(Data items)
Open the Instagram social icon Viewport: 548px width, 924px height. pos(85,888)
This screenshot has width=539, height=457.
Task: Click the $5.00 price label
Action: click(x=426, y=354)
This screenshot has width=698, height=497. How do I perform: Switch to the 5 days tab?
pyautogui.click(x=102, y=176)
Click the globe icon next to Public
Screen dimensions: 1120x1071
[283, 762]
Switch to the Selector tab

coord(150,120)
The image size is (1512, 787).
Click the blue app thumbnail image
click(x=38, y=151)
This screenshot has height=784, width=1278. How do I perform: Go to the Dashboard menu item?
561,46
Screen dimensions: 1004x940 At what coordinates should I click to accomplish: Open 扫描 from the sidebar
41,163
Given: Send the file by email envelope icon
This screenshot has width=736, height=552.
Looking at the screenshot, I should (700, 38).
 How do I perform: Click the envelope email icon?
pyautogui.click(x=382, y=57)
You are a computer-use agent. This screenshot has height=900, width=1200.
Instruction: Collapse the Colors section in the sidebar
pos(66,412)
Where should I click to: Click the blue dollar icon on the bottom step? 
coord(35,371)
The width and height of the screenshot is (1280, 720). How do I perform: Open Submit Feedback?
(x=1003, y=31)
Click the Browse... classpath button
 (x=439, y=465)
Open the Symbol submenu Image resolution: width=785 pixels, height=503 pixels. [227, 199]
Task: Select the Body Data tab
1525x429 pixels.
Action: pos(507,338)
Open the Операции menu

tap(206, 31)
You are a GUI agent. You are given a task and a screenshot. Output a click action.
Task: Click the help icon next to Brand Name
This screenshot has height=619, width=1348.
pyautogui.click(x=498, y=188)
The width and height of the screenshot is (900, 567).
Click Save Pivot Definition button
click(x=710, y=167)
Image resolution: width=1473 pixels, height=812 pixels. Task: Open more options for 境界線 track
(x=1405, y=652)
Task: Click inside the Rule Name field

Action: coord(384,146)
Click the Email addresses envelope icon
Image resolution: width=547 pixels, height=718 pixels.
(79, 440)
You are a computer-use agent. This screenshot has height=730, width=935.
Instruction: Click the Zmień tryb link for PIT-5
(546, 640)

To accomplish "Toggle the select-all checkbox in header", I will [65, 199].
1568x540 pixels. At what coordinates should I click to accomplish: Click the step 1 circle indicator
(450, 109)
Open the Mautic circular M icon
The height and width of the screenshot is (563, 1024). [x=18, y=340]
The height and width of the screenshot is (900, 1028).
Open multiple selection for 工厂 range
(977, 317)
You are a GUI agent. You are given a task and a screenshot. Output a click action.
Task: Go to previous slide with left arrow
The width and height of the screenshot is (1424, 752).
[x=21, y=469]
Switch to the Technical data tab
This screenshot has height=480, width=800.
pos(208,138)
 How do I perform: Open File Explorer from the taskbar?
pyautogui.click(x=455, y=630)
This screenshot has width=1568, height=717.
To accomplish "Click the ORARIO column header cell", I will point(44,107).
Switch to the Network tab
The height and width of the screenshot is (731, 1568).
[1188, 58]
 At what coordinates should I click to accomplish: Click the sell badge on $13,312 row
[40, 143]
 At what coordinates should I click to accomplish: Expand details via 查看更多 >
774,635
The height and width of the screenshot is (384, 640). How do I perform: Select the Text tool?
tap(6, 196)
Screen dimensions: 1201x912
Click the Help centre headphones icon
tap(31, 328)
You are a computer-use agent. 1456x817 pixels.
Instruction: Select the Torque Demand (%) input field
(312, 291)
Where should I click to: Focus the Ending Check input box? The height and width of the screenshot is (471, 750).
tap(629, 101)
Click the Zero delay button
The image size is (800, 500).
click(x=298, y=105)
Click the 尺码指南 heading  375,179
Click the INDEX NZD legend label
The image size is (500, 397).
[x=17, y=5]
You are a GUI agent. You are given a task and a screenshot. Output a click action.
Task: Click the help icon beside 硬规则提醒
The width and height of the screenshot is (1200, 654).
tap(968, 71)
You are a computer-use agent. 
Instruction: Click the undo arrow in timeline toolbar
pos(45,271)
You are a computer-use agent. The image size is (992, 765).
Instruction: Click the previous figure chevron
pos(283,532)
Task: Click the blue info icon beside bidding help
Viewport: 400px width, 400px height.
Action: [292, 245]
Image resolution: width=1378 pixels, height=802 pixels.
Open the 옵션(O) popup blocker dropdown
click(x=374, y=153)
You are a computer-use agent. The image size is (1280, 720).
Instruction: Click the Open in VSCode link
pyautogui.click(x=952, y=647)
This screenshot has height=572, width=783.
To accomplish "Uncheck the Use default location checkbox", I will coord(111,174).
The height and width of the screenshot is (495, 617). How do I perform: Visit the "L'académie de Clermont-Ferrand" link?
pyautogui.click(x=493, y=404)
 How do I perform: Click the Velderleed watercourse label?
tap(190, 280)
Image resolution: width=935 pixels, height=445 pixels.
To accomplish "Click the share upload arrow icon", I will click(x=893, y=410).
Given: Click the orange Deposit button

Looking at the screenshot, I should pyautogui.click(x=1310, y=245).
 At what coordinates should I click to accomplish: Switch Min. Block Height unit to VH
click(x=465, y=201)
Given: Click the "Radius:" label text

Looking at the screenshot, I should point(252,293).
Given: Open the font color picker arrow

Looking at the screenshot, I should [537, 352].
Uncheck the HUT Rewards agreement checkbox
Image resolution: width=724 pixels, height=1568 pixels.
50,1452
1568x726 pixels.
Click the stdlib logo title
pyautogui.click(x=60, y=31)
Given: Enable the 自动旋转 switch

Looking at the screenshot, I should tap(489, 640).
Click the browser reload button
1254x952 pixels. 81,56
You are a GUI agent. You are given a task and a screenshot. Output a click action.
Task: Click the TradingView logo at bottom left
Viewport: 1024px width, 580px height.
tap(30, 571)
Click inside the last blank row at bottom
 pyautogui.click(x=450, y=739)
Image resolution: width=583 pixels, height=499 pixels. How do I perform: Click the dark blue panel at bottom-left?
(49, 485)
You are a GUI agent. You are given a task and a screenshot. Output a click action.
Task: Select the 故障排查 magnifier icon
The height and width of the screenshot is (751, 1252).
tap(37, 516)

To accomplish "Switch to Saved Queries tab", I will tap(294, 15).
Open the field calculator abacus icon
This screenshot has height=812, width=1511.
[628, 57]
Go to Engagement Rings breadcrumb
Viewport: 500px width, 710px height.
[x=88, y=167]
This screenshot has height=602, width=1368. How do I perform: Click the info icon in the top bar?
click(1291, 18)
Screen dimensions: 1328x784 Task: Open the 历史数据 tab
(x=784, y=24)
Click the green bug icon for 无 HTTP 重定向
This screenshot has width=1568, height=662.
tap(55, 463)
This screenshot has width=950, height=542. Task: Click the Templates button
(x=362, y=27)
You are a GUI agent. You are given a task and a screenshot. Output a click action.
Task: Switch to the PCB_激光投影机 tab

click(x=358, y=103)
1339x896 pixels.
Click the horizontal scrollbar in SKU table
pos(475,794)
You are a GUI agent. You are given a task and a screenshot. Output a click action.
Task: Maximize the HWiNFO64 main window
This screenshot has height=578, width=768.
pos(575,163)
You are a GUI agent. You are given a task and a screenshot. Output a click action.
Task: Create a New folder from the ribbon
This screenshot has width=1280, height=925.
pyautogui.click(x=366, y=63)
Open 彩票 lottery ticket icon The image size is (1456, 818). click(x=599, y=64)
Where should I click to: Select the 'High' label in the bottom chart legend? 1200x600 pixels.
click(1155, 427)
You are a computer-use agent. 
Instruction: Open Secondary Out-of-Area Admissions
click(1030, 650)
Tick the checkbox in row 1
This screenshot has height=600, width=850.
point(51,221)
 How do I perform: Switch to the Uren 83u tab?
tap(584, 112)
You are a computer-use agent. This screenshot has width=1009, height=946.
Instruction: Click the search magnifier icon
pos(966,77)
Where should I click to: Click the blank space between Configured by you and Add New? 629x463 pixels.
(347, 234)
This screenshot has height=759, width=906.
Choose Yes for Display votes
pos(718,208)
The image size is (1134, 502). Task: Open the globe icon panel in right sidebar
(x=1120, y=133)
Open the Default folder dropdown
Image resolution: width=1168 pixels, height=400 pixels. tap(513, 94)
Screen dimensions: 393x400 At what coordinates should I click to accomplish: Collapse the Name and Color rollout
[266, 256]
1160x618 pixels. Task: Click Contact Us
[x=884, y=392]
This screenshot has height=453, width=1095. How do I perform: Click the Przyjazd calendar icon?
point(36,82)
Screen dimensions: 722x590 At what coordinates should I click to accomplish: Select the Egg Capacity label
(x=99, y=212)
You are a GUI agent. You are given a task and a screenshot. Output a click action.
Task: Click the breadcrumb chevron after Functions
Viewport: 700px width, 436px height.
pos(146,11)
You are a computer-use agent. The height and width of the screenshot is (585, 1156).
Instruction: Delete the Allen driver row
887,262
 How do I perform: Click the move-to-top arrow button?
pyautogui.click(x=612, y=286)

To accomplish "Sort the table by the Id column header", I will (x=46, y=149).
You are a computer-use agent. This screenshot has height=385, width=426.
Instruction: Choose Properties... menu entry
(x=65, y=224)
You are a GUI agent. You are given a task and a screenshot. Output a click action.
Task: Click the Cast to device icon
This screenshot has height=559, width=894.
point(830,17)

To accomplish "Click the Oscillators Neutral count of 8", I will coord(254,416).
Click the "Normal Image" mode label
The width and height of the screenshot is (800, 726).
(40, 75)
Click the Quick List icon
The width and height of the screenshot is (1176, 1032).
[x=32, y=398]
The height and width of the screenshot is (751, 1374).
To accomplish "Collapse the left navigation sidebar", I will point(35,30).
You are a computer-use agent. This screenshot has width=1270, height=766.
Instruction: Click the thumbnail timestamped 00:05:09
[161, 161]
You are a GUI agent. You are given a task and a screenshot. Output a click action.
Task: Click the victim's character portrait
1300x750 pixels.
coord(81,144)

### Task statement
Return word for word the lines above from the line with "This screenshot has height=784, width=1278." to the line with "Given: Send the file by email envelope icon", including both and leaving out all others.

### The answer
This screenshot has height=784, width=1278. How do I perform: Go to the Dashboard menu item?
561,46
Screen dimensions: 1004x940 At what coordinates should I click to accomplish: Open 扫描 from the sidebar
41,163
Given: Send the file by email envelope icon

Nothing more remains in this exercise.